Texte fourni =>
|---|

Quoi qu'il en soit, Messieurs, si l'on donne aux dernières paroles de l'honorable M. Pirson la signification que certains membres ont voulu leur attacher, je n'entends en aucune façon les approuver.

Mais je dis qu'on a eu tort de se montrer aussi susceptible, alors que des précédents pouvaient légitimer ou au moins expliquer ces paroles. Je demande que, donnant moins d'importance à ce qui a été dit dans cette séance, l'on soit plus indulgent et qu'on n'interrompe plus les orateurs; c'est le seul moyen d'éviter l'excitation et de maintenir le calme et la dignité de la chambre.

M. LEBEAU. Messieurs, je ne suis pas du nombre de ceux qui se sont montrés pointilleux, car je n'ai pas entendu le discours de M. Pirson. Ainsi, je n'accepte pas le reproche qui vient d'être articulé par l'honorable préopinant, comme je n'accepte pas non plus le reproche d'imprudence; je m'en expliquerai ultérieurement dans la discussion. Je ferai voir que, si l'on veut apporter une entière bonne foi dans le reproche que l'on m'adresse, il convient de ne pas séparer la phrase qu'on a citée de tout ce qui la précède et de tous les événements qui l'ont suivie. Je ferai, en ce moment, remarquer cette différence que

⚫ lorsque le congrès délibérait, la royauté était absente, le peuple seul délibérait; la constitution n'avait pas encore d'application possible à la royauté. Ce qu'on réclame en ce moment, c'est le respect de cette inviolabilité. La chambre doit, la première, en donner l'exemple, si elle ne veut pas que le pays l'oublie. Voilà la différence fondamentale qu'il faut signaler, et lorsque l'on reviendra sur d'anciennes discussions, je saurai expliquer les paroles que j'ai proférées; je saurai montrer, s'il le faut, que je ne suis pas le seul qui aie prononcé des paroles que l'événement a démenties.

M. WILLMAR, Ministre de la guerre. - Messieurs, je consens à passer condamnation sur la première accusation de M. Gendebien, que je crois aller à mon adresse. J'avoue que j'ai cédé à un mouvement d'indignation qu'a excitée en moi la répétition de ces scènes inconvenantes qui se reproduisent trop souvent dans cette chambre et qui, à mon avis, déconsidèrent et la chambre et le pays lui-même. C'est ce sentiment de profonde indignation, je dirai plus, ce sentiment de mépris que de semblables procédés m'inspirent, qui m'a fait brusquement interrompre l'orateur. Je passe néanmoins condamnation, mais j'ai pensé que les paroles prononcées par M. Pirson ne devaient pas passer sans qu'on les relevât.

Je ne reviendrai pas sur la question d'inconstitutionnalité dont on a fait un reproche à M. Pirson; l'honorable M. Lebeau vient d'en faire justice, et j'espère que la chambre en fera justice à son tour, en rappelant M. Pirson à l'ordre.

Je viens maintenant au fait personnel pour lequel j'ai demandé la parole.

|---|

Données fournies =>

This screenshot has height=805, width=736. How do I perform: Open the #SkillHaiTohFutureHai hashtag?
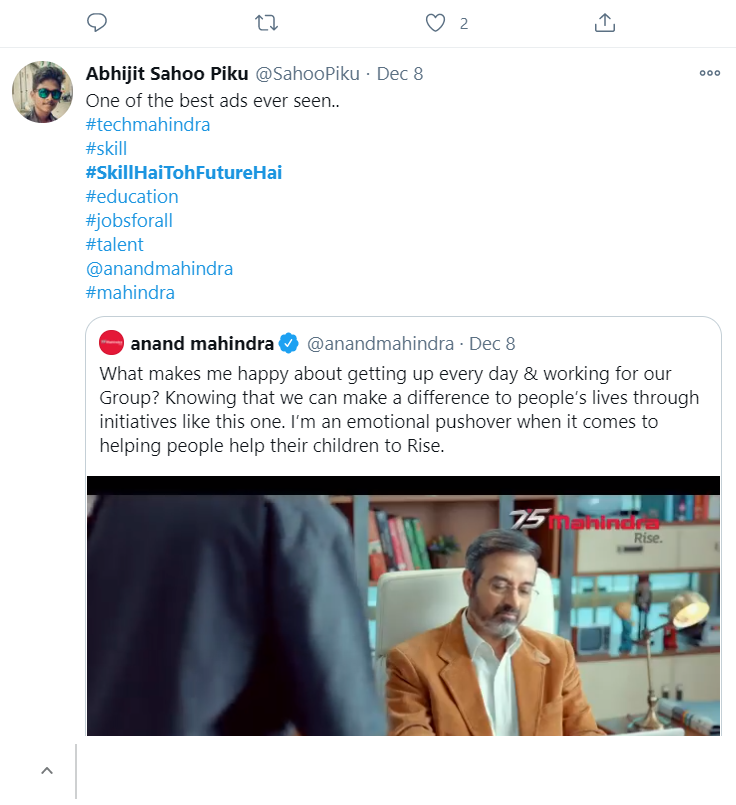184,172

|---|

Consigne écrite 1 => Recopiez le passage du texte fourni qui va de « Quoi qu'il en » jusqu'à « façon les approuver. », en remplaçant « approuver » par « cautionner ».
Consigne écrite 2 => D'après le texte fourni, quelle fonction M. Willmar occupe-t-il ?
Consigne écrite 3 => Rédigez la suite de ce débat parlementaire à la chambre, à partir de la dernière phrase du texte fourni.

Bonne réponse 1 =>
Quoi qu'il en soit, Messieurs, si l'on donne aux dernières paroles de l'honorable M. Pirson la signification que certains membres ont voulu leur attacher, je n'entends en aucune façon les cautionner.

Bonne réponse 2 => Il est ministre de la guerre.

Bonne réponse 3 =>
Pendant que j'étais hors de la salle, M. Pirson a prononcé mon nom au milieu d'insinuations injurieuses. Ceci n'est, de sa part, rien autre chose qu'une insolence antiparlementaire (Réclamations sur quelques bancs); oui, Messieurs, une insolence antiparlementaire, et d'autant moins honorable que l'âge de M. Pirson est pour lui une sorte de privilége d'insulter avec impunité. Voilà ce que j'étais bien aise d'avoir l'occasion de dire il faut que ceux qui entendent M. Pirson proférer continuellement des injures sachent qu'il est tout à fait un vieillard de qui on peut supporter des choses qu'on ne supporterait pas de la part d'autres personnes. (Très-bien!)

Quant à ce que M. Pirson a dit, non pas de moi, puisqu'il a déclaré que ce qu'il disait ne s'adressait pas à moi, mais de ma famille, je suis

désolé d'être obligé de me mettre en scène. Mais je déclare ici, et la chose serait facile à vérifier, que la famille nommée par M. Pirson se trouve précisément dans la situation où elle était lorsqu'elle était propriétaire direct de certains établissements qui sont ensuite devenus des apports dans une société ; que ce qu'elle possédait, elle le possède encore avec plus ou moins de valeur, il n'importe, et qu'elle a été en dehors de toute opération qu'on pourrait appeler agiotage.

M. FÉLIX DE MÉRODE.-Messieurs, je pense que M. Pirson s'est servi d'expressions qui, dans mon opinion (je lui en demande pardon), lui mériteraient le rappel à l'ordre. Cependant, il est à remarquer que M. Pirson est notre doyen d'âge; M. Pirson est un excellent citoyen, dévoué au Roi et au pays.

Messieurs, dans la question qui occupe la chambre, nous avons un sujet continuellement irritant à discuter, et je me suis déjà suffisamment expliqué sur la tolérance que les diverses opinions doivent avoir mutuellement. Je regrette beaucoup que M. Pirson ne comprenne pas mieux que, dans cette affaire, chacun des membres de la chambre est dirigé par des sentiments et des motifs qu'il devrait respecter; car enfin la position n'est pas facile, M. Pirson est obligé d'en convenir. Quant à moi, je pense qu'en droit M. Pirson mérite le rappel à l'ordre, mais qu'en fait la chambre pourrait s'abstenir de voter ce rappel à l'ordre.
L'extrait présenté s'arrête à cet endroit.